(Work instructions): Copy, exactly and without additions, every line in the records below from the one holding "[button] (353, 6)" through the one holding "Morawiecki: nikt z", both ends included.

Entries taken from a collection
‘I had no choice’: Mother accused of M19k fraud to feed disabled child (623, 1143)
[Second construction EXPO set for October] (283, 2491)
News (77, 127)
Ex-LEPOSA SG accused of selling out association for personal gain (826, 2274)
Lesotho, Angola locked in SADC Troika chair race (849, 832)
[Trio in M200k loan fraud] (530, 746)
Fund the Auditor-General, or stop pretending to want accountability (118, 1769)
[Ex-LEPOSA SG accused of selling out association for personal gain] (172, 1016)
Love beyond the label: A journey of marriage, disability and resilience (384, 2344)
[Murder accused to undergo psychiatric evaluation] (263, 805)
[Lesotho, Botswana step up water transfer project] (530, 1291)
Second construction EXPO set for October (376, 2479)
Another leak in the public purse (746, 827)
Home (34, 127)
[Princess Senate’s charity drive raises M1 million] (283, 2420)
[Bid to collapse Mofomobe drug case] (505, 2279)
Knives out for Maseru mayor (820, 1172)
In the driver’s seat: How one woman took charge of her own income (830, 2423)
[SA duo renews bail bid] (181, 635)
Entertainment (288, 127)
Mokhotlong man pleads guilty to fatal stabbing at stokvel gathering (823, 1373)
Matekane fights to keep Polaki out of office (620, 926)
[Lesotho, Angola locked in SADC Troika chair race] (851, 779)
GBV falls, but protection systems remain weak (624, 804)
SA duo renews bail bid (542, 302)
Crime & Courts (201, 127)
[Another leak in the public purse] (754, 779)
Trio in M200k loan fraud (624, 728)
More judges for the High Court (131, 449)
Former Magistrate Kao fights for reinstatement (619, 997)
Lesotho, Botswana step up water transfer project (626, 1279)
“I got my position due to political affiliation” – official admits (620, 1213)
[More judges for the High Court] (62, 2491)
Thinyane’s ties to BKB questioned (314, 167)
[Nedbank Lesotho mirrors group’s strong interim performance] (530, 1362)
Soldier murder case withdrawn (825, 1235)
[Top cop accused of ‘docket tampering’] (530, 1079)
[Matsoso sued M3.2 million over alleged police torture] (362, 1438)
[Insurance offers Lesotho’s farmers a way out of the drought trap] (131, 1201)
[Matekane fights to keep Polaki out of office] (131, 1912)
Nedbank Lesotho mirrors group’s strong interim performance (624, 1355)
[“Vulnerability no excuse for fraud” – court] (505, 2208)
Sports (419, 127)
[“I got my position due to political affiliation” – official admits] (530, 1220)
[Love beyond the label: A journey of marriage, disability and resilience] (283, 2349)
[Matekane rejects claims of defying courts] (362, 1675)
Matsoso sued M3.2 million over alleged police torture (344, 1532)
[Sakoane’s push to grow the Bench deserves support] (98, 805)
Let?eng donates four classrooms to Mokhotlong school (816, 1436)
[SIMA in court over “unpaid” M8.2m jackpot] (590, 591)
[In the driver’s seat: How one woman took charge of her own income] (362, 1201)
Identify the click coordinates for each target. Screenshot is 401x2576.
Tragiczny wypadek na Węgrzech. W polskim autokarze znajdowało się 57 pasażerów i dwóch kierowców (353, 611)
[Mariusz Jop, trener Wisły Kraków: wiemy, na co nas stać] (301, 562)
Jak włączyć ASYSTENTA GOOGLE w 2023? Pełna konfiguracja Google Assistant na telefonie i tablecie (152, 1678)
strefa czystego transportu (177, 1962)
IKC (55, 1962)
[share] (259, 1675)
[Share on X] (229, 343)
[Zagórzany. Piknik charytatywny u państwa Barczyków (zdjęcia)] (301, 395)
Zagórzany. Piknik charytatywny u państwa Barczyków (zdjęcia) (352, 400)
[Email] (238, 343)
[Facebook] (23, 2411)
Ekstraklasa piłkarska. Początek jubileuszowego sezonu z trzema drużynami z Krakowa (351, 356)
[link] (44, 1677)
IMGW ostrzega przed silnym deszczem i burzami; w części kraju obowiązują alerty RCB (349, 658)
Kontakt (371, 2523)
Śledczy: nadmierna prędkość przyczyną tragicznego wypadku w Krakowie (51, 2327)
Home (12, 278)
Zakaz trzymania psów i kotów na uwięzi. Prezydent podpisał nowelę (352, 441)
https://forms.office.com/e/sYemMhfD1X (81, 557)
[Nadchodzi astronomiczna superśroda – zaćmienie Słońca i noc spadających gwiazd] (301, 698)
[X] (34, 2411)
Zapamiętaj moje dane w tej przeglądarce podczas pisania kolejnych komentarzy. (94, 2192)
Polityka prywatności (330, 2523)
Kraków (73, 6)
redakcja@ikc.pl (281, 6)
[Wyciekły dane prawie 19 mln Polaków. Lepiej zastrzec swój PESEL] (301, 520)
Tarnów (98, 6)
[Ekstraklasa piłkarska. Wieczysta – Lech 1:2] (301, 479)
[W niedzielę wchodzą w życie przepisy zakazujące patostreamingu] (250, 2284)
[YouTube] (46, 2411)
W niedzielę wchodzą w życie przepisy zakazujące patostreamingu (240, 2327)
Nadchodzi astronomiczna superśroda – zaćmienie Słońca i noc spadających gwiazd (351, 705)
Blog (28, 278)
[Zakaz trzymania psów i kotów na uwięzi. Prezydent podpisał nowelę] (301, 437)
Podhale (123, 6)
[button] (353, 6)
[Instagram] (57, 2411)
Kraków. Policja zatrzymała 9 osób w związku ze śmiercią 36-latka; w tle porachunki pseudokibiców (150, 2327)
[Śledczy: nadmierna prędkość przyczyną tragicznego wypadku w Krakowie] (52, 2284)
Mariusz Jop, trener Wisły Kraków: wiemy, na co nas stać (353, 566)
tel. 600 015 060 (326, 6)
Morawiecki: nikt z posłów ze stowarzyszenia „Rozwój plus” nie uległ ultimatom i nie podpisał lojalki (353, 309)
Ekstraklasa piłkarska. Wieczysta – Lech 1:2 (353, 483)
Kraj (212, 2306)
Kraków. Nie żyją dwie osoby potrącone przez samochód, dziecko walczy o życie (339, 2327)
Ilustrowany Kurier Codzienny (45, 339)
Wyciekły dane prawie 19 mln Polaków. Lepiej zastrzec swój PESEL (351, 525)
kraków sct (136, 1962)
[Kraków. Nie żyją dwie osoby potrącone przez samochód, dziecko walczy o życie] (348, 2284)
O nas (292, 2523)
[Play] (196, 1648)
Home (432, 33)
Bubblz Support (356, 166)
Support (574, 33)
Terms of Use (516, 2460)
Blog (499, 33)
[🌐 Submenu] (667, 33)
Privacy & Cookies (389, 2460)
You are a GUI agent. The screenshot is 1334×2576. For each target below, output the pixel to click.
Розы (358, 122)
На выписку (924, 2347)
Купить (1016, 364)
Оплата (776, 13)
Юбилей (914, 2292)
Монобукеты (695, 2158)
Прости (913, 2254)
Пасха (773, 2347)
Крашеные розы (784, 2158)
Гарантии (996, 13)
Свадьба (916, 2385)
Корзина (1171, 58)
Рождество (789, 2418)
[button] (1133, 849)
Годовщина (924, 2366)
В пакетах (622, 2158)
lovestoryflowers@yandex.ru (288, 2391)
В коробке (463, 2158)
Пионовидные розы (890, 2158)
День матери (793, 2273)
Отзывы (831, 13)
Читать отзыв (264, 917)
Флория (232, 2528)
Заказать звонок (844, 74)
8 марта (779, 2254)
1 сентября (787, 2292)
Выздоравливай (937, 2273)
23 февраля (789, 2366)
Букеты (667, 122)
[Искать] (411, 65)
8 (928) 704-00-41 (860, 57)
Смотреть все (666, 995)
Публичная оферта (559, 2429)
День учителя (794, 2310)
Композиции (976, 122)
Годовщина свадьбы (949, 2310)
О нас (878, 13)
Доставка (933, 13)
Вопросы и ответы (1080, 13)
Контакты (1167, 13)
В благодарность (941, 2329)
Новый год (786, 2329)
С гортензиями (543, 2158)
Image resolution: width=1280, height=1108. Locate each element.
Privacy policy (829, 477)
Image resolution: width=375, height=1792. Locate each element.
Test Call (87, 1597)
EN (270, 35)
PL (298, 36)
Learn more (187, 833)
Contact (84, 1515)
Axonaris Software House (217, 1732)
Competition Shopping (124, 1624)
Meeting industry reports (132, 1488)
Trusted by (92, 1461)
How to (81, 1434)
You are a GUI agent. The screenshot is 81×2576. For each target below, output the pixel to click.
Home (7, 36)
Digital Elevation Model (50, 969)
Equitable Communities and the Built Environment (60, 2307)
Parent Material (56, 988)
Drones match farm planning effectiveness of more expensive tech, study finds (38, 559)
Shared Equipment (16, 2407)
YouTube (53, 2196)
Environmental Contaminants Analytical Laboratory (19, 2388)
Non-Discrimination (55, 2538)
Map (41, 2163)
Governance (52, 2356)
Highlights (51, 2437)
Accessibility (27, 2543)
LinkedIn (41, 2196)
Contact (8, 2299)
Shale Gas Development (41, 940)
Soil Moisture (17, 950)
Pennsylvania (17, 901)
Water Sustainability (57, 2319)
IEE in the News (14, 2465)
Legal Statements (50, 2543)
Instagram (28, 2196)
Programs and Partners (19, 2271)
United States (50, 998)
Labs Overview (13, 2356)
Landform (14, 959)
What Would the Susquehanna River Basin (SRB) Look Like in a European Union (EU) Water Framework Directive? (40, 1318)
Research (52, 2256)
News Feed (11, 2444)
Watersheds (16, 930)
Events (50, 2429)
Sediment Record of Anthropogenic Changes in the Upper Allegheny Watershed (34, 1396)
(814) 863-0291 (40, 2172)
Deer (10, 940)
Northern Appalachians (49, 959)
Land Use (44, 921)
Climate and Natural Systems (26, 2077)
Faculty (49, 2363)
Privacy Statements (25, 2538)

(Final answer):
[button] (353, 6)
[Instagram] (57, 2411)
Kraków. Policja zatrzymała 9 osób w związku ze śmiercią 36-latka; w tle porachunki pseudokibiców (150, 2327)
[Śledczy: nadmierna prędkość przyczyną tragicznego wypadku w Krakowie] (52, 2284)
Mariusz Jop, trener Wisły Kraków: wiemy, na co nas stać (353, 566)
tel. 600 015 060 (326, 6)
Morawiecki: nikt z posłów ze stowarzyszenia „Rozwój plus” nie uległ ultimatom i nie podpisał lojalki (353, 309)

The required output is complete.